For my Mollies you want to add a 3/4 teaspoon of epsom salt per 20 gallons of alkaline water. They will get fungus and the shimmies without it. See Grants thread about water parameters, In the island pets sub forum


----------



## Ebonbolt (Aug 12, 2011)

Ok well two things.

First: LUUUUUUUUUUUUUUUUUUUUUUUUUUUUUUUUUUUUUUUUUUUUUUUUUUUUUUUUUUUUUUUUUUUUUUUUUUUUUUUUUUUUUU


Second: I wouldn't put salt in a planted tank if i were you; they don't appreciate it at all. Since they're mollies, they can tollerate brackish, if not full saltwater, conditions, so I would just give them a salt bath. Put a couple teaspoons of salt in a bucket with a gallon or so of you tank's water, and then just net out the affected mollies and let them swim around in that mixture for 5-10 minutes. Keep an eye on them though, and if they start having trouble staying upright etc, get them out and put them back into the tank.


----------



## CRS Fan (Apr 21, 2010)

I'd have to agree with the no salt for most planted tanks suggestions (but add some for mollies....), BUT there are some salt tolerant species that would be fine. Here's a link to a good list !

Best regards,

Stuart


----------



## Ra's al Ghul (Apr 28, 2010)

I missed the planted tank part


----------

• INSTRUCTIONS
A) In the forum thread about mollies, how long should the fish swim in the salt bath?
B) From the thread, copy the stretch from "For my Mollies" through "well two things." word for word.

• RECORDED INFORMATION

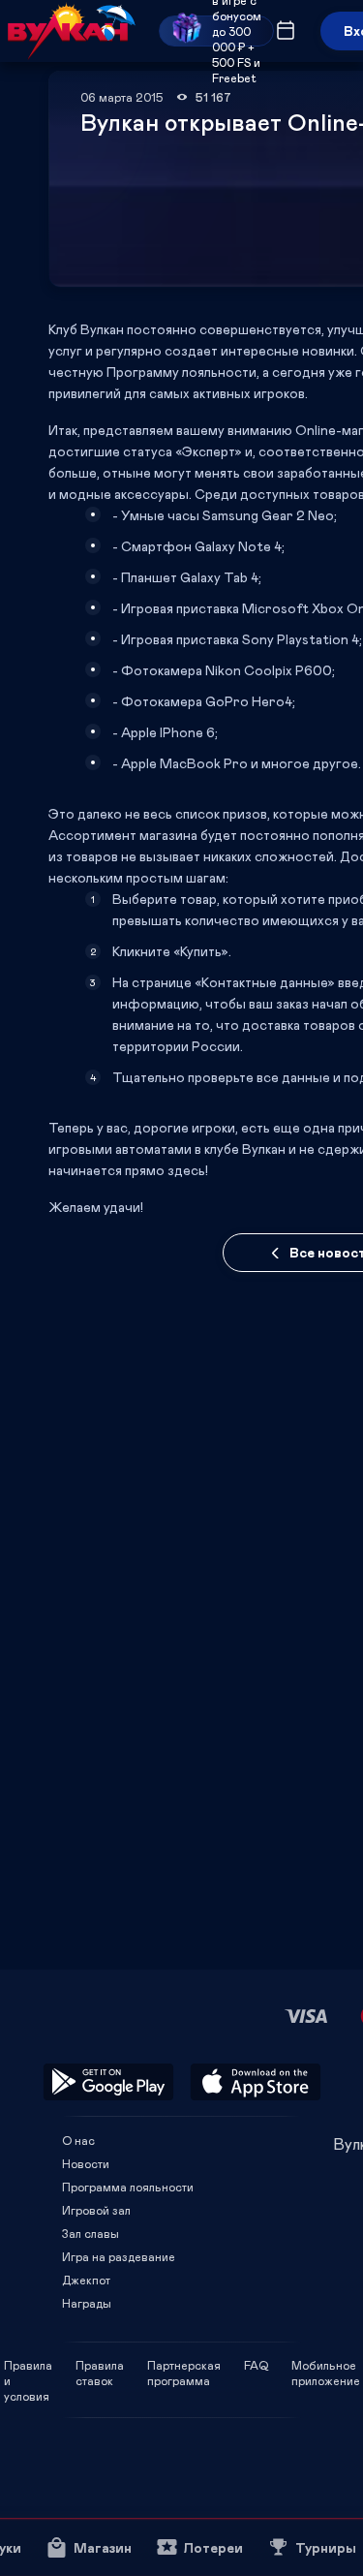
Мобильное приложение (325, 2365)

• SOLUTION SET
A) 5 to 10 minutes.

B)
For my Mollies you want to add a 3/4 teaspoon of epsom salt per 20 gallons of alkaline water. They will get fungus and the shimmies without it. See Grants thread about water parameters, In the island pets sub forum


----------



## Ebonbolt (Aug 12, 2011)

Ok well two things.